**What you should do**
Recast the lines below, from the line with "The image size is (570, 427)." to the line with "svg-text: ELECTRONICS is", as a Markdown table with the columns No. and Line. Skip blank lines and omit the pictures.

**Data records**
━━━━━━━━━━
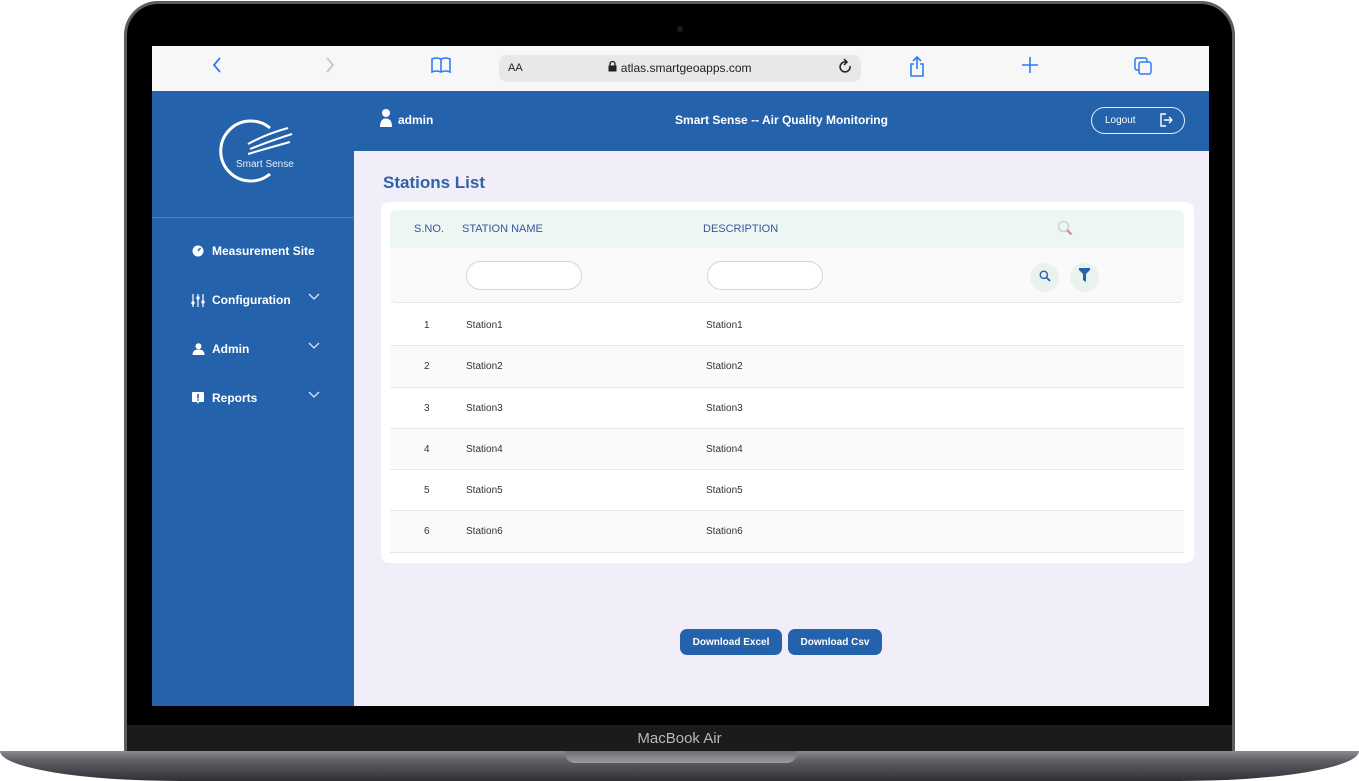  I want to click on download-csv-button: Download Csv, so click(835, 642).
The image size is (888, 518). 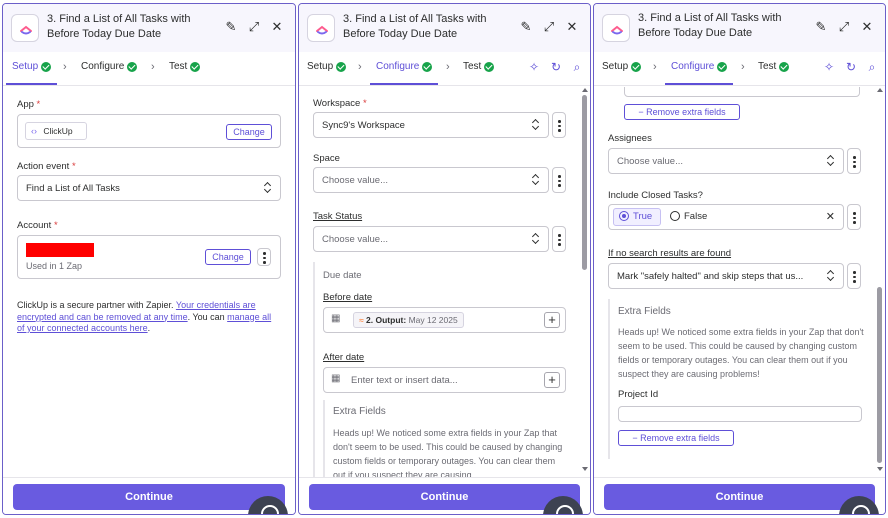 I want to click on due-date-label: Due date, so click(x=342, y=276).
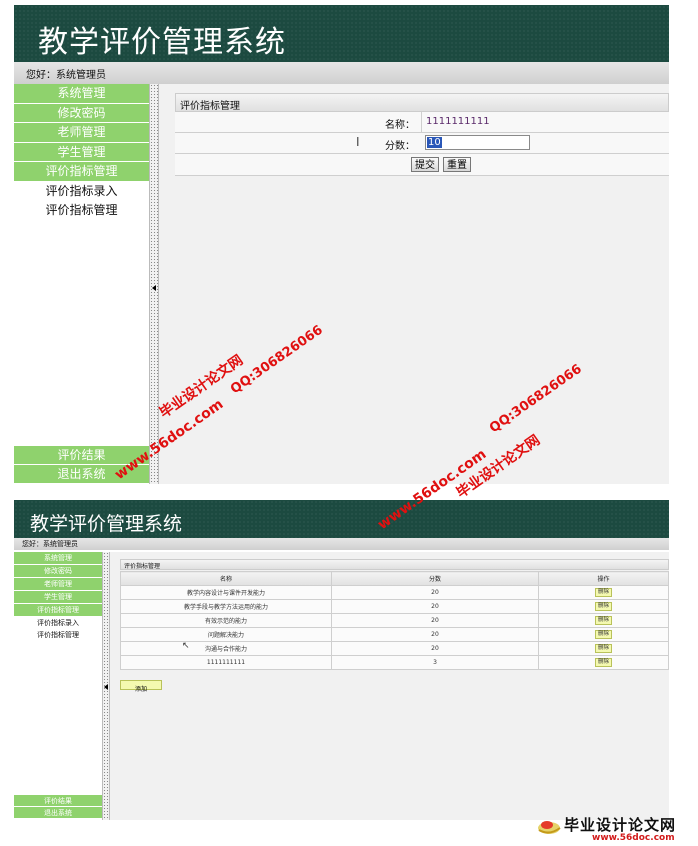  Describe the element at coordinates (422, 102) in the screenshot. I see `panel-title: 评价指标管理` at that location.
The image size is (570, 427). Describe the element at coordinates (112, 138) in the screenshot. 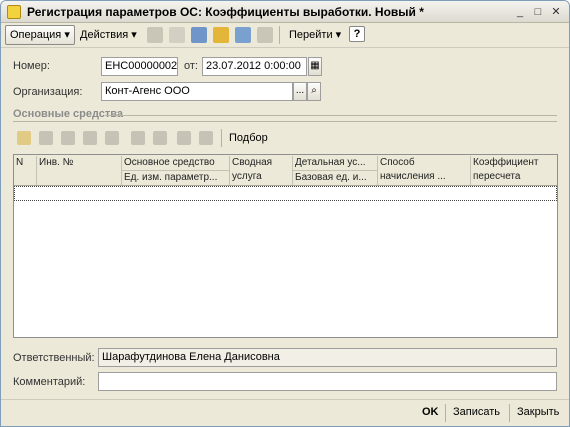

I see `end-edit-icon` at that location.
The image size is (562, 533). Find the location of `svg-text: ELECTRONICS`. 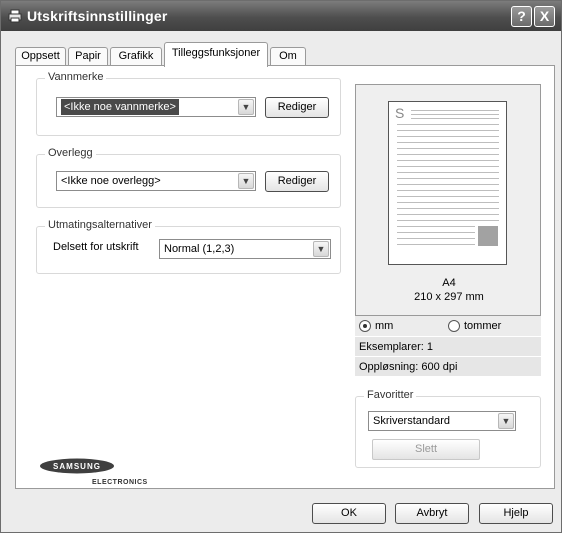

svg-text: ELECTRONICS is located at coordinates (120, 482).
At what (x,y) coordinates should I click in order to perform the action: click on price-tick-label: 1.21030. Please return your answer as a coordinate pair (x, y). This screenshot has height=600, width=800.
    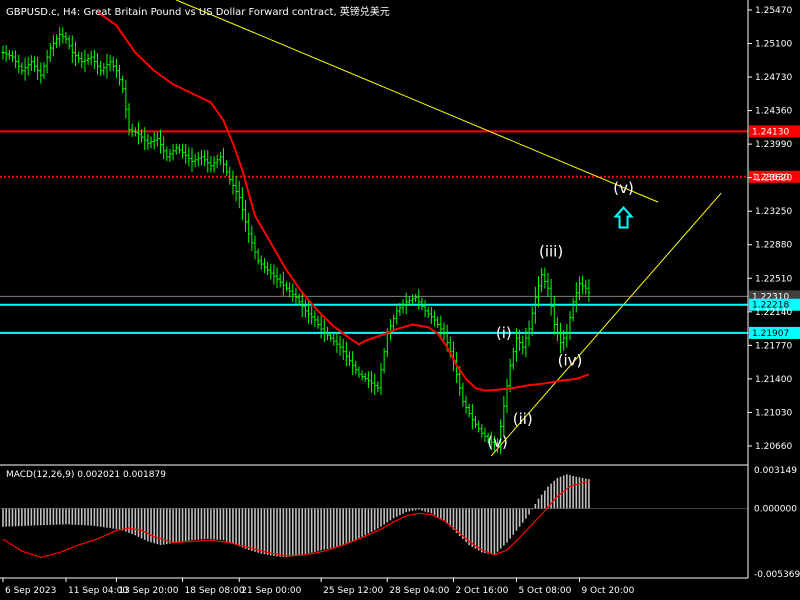
    Looking at the image, I should click on (774, 413).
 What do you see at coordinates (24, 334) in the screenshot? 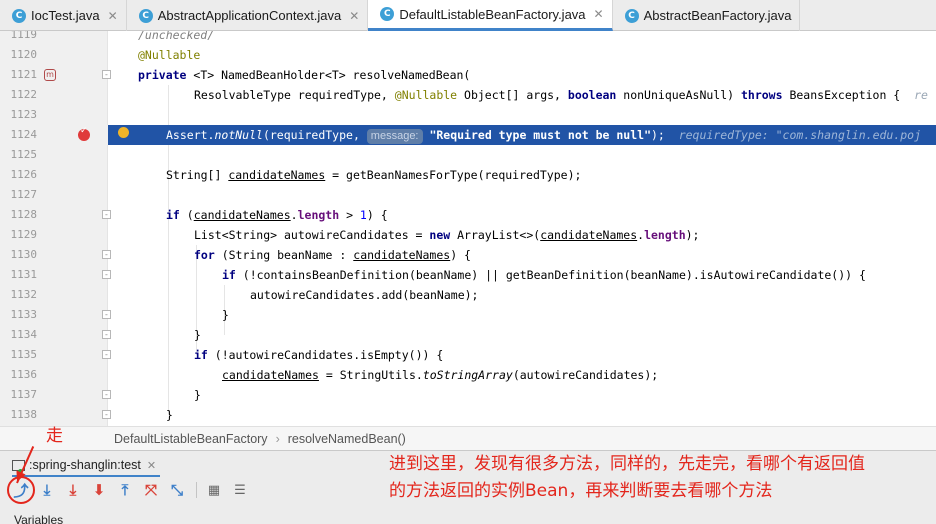
I see `line-number: 1134` at bounding box center [24, 334].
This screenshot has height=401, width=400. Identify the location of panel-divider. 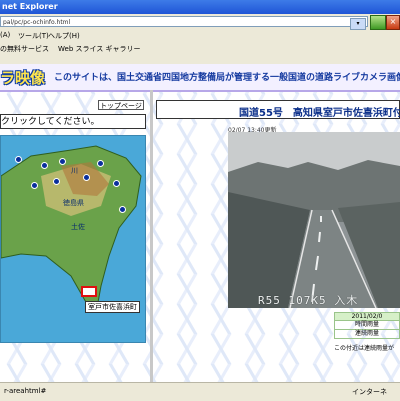
(152, 236).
━━━━━━━━━━
**Reply**
| No. | Line |
|---|---|
| 1 | The image size is (570, 427). Describe the element at coordinates (112, 138) in the screenshot.  |
| 2 | I see `end-edit-icon` at that location. |
| 3 | The image size is (562, 533). Find the location of `svg-text: ELECTRONICS`.  |
| 4 | svg-text: ELECTRONICS is located at coordinates (120, 482). |